Quand on regarde la mer, ce qui frappe d’abord en elle, c’est qu’elle n’a rien d’étonnant. (À développer.)


Chacun a sa façon de l’admirer. Celui-ci choisit un coin à l’écart. Celui-là se couche à plat ventre. Cet autre reste debout et, nettement découpé sur l’horizon, immobile, pensif, regarde la mer jusqu’à ce qu’il ne la voie plus.

On peut circuler parmi les baigneurs et dire :

— « Elle me rappelle l’Océan. »

Si vous tenez un enfant dans vos bras et que le petit se mette à crier, dites-lui : « N’aie pas peur ; je te tiens. »

Si vous avez un chien, caressez-le, en lui recommandant le calme.

À cheval, poussez un peu la noble bête contre les flots et qu’elle piaffe d’effroi.

Moi, j’ai l’habitude. En costume léger, la cigarette aux dents, les mains derrière le dos, comme dans mon jardin, je m’avance tranquillement vers la mer, et je la laisse venir.


Dire chaque jour : « Quand on pense que c’est la lune qui produit les marées ! » et lever avec lenteur les yeux au ciel, y chercher la lune absente et lui sourire au juger.

Dire aussi, pour ne pas faire de jaloux : « Le beau coucher de soleil ! » mais hochant soudain la tête, indiquer par là qu’on n’est point dupe, qu’on sait à quoi s’en tenir sur cet air de se coucher.


Cette dame fait la planche et rien d’elle ne dépasse le niveau de la mer.

Celle-là rit tellement qu’elle laisse tomber une goutte d’eau dans la mer.

— Oh ! le bel anneau de corail sur la mer !

— C’est ma bouche, monsieur, ôtez votre doigt.

Celle-ci se sèche au soleil et on trouvera un dépôt de sel dans ses salières.

— La mer me fait mal aux yeux, dit l’une, je ne peux pas la regarder. Dans mon voyage de noces, j’ai vu toute la Côte d’Azur en tournant le dos à la mer.

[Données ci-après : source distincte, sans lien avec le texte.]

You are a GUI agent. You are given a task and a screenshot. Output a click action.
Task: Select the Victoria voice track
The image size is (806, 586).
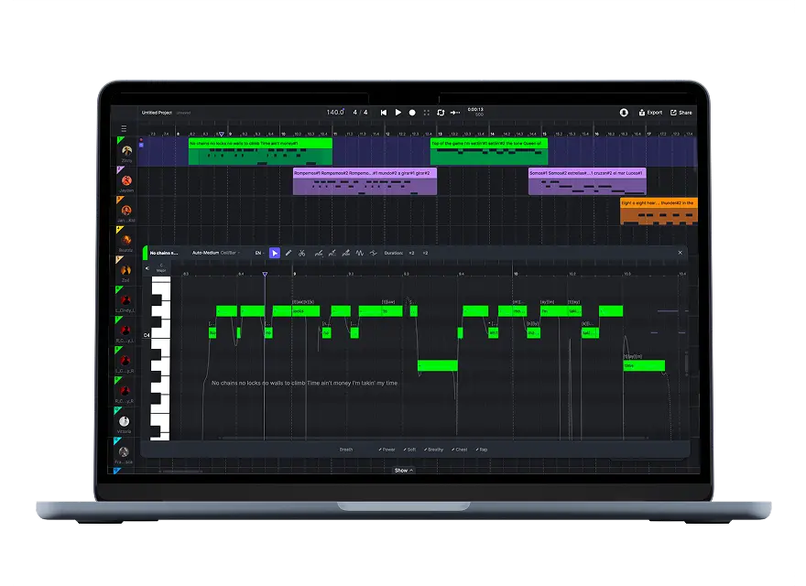coord(125,424)

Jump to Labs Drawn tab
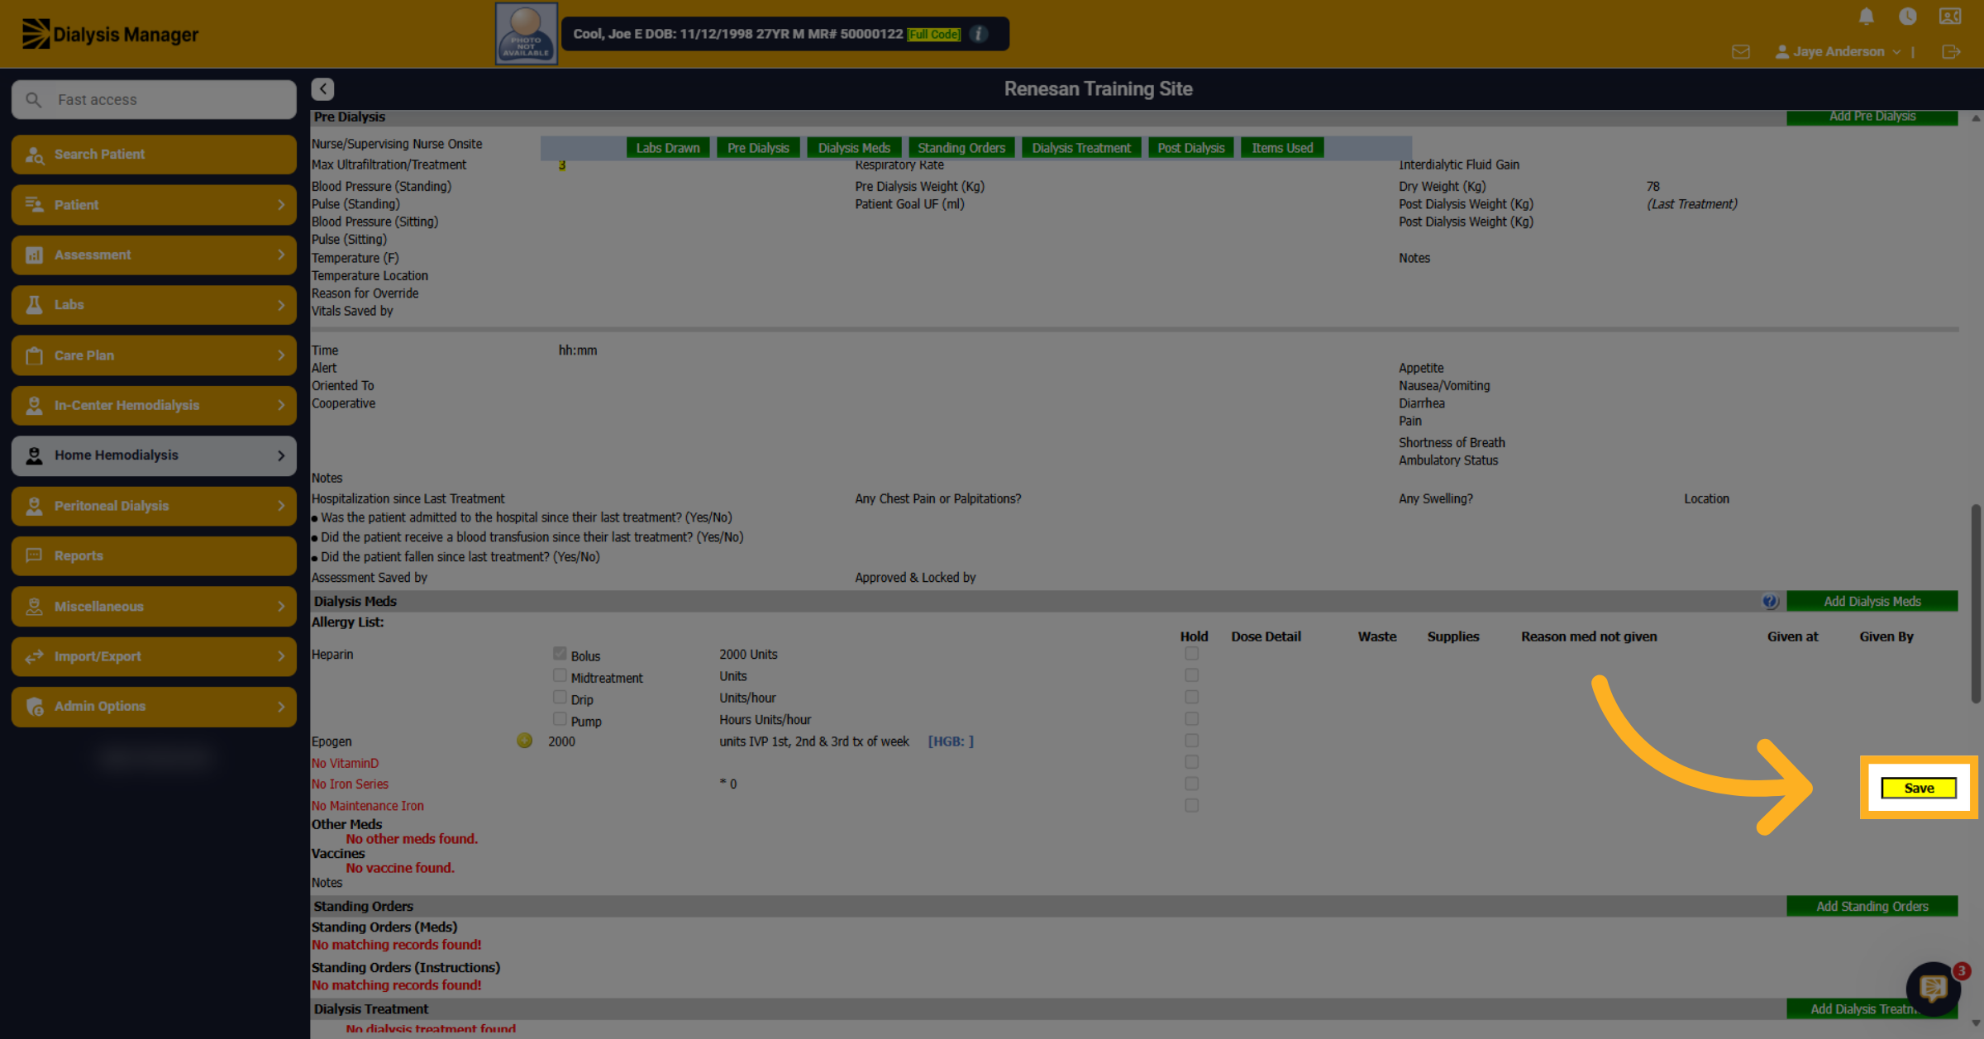(668, 148)
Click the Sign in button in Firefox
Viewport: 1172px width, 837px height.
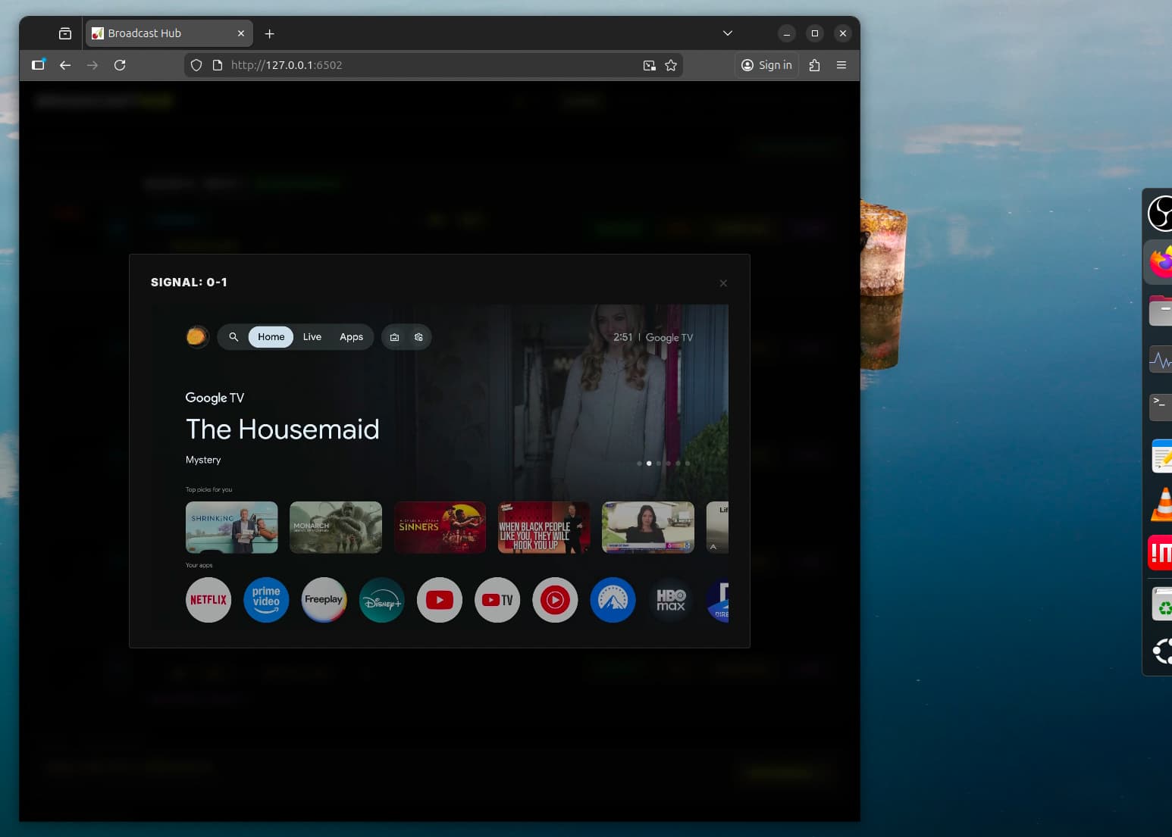[766, 65]
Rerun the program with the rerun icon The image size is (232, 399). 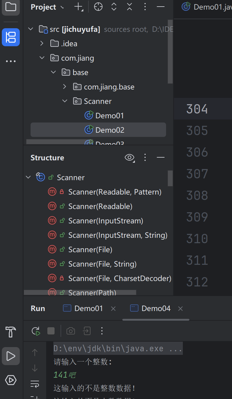pyautogui.click(x=36, y=331)
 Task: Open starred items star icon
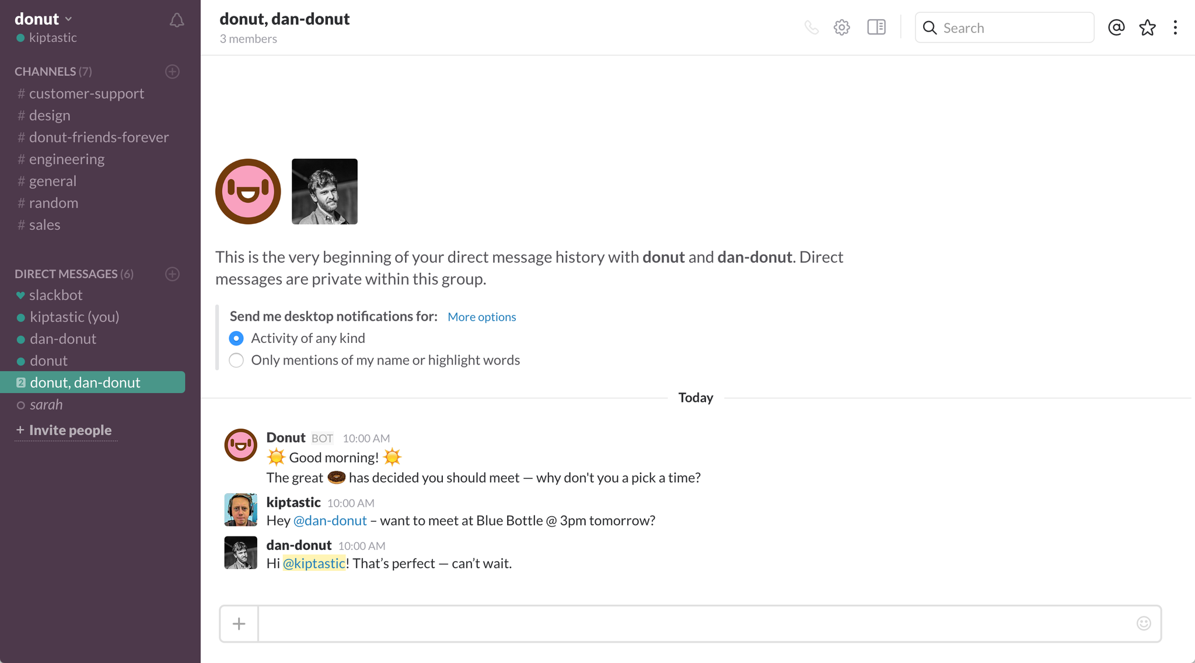tap(1147, 27)
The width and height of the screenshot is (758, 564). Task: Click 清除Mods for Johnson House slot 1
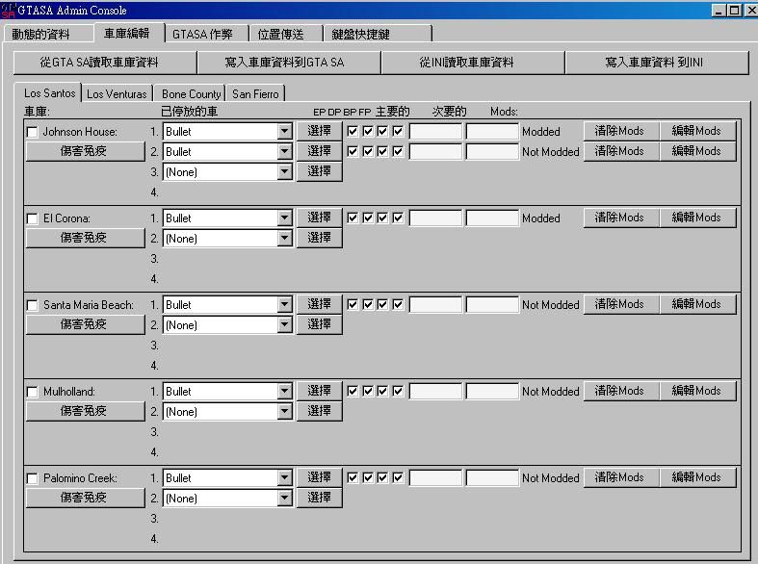[x=619, y=131]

— Pour moi, c’est réglé, dit l’autre, chaque fois, le spectacle grandiose de la mer m’avance de huit jours.


Et voilà les philosophes cyniques. D’un geste grave, ils ont, pour la décence, relevé, passé sur leur poitrine et jeté derrière l’épaule, le pan d’une couverture grossière. Ils s’exercent à marcher pieds nus. Leurs doigts semblent d’informes racines. De leur méprisable chevelure il ne reste que quelques boucles étirées. Ils comparent à la mer la mer intérieure des passions humaines et mesurent l’éternité avec les grains de sable de la mer.

La jeune femme en noir rêve toute seule sur le rocher.

Sans doute, lasse de cette vie, elle fait choix d’une étoile pour y passer l’autre vie. Déjà elle en retient une et s’y installe ; elle n’a pas de chance : brusquement l’étoile file.

— Mais…

— Oui, je sais, les étoiles ne filent pas.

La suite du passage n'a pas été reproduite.